A ciò si aggiungono i riferimenti a costi e fabbisogni standard. La diversità dei territori «esige l’adozione di modelli di intervento capaci di valorizzare le risorse e aderire ai bisogni delle persone che vivono nei luoghi, in tutti i luoghi, territori urbani e non, città e piccoli paesi». A ciò si aggiunge che trattandosi di riforma a costo zero, perché non sono previsti maggiori oneri a carico dello Stato rispetto agli attuali, «resta irrisolta la questione del reperimento delle risorse necessarie per garantire i Lep». Che quindi rischiano di restare, aggiungiamo noi, ancora solo una enfatica enunciazione stampata sulla carta.

Infine, e questa è la quarta obiezione dei vescovi calabresi, «se anche si recuperassero le risorse per attuare i Lep, tutto ciò non rappresenterebbe il volano di un vero cambiamento. La vera questione è quella di dotare i territori delle infrastrutture sociali necessarie per programmare, progettare, gestire, rendicontare e valutare gli interventi ordinari. La questione dei livelli essenziali di gestione è prioritaria rispetto a quella della determinazione dei livelli essenziali di prestazione».

AUTONOMIA DIFFERENZIA, I VESCOVI CALABRESI: «NON PUÒ ESSERE CONDIVISA»

In conclusione, dunque, la posizione dei pastori cristiani della comunità calabrese appare chiara e inequivocabile: l’autonomia differenziata così concepita sarà devastante e «come Vescovi Calabresi affermiamo che questa prospettiva non può essere condivisa. La strada da percorrere – sostengono – è invece quella che passa dal riconoscimento delle differenze e dalla valorizzazione di ogni realtà particolare, soprattutto delle aree più periferiche e/o interne».

Dati estratti —
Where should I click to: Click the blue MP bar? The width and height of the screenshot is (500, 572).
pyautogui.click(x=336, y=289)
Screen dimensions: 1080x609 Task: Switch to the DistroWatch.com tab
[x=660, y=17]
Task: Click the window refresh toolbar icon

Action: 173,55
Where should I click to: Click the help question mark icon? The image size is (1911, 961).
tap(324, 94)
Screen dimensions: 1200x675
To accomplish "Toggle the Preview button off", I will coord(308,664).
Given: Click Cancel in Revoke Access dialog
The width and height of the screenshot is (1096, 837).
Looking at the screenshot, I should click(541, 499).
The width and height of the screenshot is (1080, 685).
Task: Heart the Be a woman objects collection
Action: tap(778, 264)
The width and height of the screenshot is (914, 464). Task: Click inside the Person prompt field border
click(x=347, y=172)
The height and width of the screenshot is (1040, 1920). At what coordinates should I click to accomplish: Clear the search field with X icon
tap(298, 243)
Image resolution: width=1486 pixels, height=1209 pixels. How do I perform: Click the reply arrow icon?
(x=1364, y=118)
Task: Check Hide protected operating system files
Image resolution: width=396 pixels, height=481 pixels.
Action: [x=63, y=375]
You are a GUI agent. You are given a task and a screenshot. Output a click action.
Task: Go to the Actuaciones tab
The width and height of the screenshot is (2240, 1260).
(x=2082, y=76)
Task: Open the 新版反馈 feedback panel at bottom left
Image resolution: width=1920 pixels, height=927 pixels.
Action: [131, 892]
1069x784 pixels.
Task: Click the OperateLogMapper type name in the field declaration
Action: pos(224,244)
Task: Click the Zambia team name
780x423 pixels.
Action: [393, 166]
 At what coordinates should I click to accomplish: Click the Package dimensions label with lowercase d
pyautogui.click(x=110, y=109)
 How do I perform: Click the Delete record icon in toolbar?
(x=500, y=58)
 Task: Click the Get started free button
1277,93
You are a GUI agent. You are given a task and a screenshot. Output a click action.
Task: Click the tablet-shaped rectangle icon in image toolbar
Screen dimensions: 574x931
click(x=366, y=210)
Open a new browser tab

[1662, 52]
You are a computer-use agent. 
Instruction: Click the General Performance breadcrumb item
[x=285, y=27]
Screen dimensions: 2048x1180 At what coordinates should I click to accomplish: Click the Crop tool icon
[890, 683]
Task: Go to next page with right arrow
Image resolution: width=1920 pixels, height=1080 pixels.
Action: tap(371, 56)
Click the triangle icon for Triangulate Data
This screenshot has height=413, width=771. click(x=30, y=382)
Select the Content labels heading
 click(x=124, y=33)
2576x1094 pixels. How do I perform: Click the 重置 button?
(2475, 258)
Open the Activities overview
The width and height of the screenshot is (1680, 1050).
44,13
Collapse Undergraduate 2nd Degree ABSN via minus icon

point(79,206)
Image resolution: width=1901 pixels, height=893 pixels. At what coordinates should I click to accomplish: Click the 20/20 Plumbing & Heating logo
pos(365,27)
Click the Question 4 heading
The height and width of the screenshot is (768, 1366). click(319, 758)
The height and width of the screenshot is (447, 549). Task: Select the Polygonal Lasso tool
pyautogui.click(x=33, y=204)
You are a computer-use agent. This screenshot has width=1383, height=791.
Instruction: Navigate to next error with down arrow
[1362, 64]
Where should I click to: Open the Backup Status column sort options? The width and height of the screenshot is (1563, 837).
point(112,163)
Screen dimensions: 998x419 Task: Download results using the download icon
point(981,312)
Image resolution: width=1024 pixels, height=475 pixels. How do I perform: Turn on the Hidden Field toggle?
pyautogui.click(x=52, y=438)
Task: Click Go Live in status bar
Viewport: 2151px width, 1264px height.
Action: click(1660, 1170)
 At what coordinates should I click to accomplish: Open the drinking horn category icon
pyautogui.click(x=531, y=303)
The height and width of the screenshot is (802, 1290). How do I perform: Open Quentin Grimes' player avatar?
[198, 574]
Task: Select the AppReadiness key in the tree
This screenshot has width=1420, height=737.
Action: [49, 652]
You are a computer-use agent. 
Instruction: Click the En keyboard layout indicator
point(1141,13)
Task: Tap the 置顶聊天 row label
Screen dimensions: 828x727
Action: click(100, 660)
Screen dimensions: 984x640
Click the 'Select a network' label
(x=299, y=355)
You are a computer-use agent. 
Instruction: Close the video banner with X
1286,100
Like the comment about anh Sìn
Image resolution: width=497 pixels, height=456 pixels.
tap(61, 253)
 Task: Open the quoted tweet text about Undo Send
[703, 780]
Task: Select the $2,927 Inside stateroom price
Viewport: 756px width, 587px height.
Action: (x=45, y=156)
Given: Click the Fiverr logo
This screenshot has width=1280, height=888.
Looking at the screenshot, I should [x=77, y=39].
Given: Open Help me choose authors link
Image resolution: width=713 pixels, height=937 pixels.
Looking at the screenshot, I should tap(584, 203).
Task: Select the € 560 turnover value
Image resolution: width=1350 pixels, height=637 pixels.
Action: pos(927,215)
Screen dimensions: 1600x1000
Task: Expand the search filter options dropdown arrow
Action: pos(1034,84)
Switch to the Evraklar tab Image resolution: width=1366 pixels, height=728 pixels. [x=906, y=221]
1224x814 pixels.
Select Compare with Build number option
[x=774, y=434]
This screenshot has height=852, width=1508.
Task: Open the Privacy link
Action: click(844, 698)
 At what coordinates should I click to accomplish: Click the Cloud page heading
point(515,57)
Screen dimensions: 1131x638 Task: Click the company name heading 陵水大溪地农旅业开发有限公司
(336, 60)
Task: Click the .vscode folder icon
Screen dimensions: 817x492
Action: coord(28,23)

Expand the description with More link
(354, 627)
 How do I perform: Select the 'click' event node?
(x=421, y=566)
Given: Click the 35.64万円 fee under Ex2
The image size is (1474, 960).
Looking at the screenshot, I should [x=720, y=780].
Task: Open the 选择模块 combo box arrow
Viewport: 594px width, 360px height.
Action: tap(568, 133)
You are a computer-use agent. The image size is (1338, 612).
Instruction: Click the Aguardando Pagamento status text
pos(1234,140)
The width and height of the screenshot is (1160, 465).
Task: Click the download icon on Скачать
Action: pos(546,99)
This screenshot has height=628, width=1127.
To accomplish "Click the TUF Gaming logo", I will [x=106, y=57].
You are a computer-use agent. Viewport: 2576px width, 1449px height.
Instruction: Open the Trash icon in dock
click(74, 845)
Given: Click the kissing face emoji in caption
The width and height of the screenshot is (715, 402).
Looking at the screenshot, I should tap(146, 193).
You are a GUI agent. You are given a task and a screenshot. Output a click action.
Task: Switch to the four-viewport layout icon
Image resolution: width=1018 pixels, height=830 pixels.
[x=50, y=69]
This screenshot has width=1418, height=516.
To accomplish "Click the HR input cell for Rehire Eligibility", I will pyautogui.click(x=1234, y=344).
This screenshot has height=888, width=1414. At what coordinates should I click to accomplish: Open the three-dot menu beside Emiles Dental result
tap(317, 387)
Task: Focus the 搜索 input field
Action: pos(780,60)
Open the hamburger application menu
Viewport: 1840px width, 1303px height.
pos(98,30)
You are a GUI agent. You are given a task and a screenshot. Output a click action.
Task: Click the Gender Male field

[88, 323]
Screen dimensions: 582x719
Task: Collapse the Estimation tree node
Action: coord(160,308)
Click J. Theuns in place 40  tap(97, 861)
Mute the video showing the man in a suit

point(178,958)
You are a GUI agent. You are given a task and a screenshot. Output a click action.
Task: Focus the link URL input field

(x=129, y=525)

Compiti da svolgere —
a - Rispondi a queste domande sul testo relativo ai vescovi calabresi:
(i) Quale numero ha, tra le obiezioni dei vescovi calabresi, quella secondo cui il recupero delle risorse per i Lep non sarebbe il volano di un vero cambiamento?
(ii) Quale questione i vescovi considerano prioritaria rispetto alla determinazione dei livelli essenziali di prestazione?
(iii) Secondo i vescovi, quali aree vanno valorizzate soprattutto?
b - Ricopia dall'elenco, senza alcuna modifica, le righe comprese tra quella che contiene "Select the Content labels heading" e quella che contiene "The height and width of the screenshot is (768, 1366).", estremi inclusi.
L'elenco non ha alcun legame con il testo sui vescovi calabresi.

Risposte fornite —
a -
(i) È la quarta obiezione.
(ii) La questione dei livelli essenziali di gestione.
(iii) Le aree più periferiche e/o interne.

b -
Select the Content labels heading
 click(x=124, y=33)
2576x1094 pixels. How do I perform: Click the 重置 button?
(2475, 258)
Open the Activities overview
The width and height of the screenshot is (1680, 1050).
44,13
Collapse Undergraduate 2nd Degree ABSN via minus icon

point(79,206)
Image resolution: width=1901 pixels, height=893 pixels. At what coordinates should I click to accomplish: Click the 20/20 Plumbing & Heating logo
pos(365,27)
Click the Question 4 heading
The height and width of the screenshot is (768, 1366). click(319, 758)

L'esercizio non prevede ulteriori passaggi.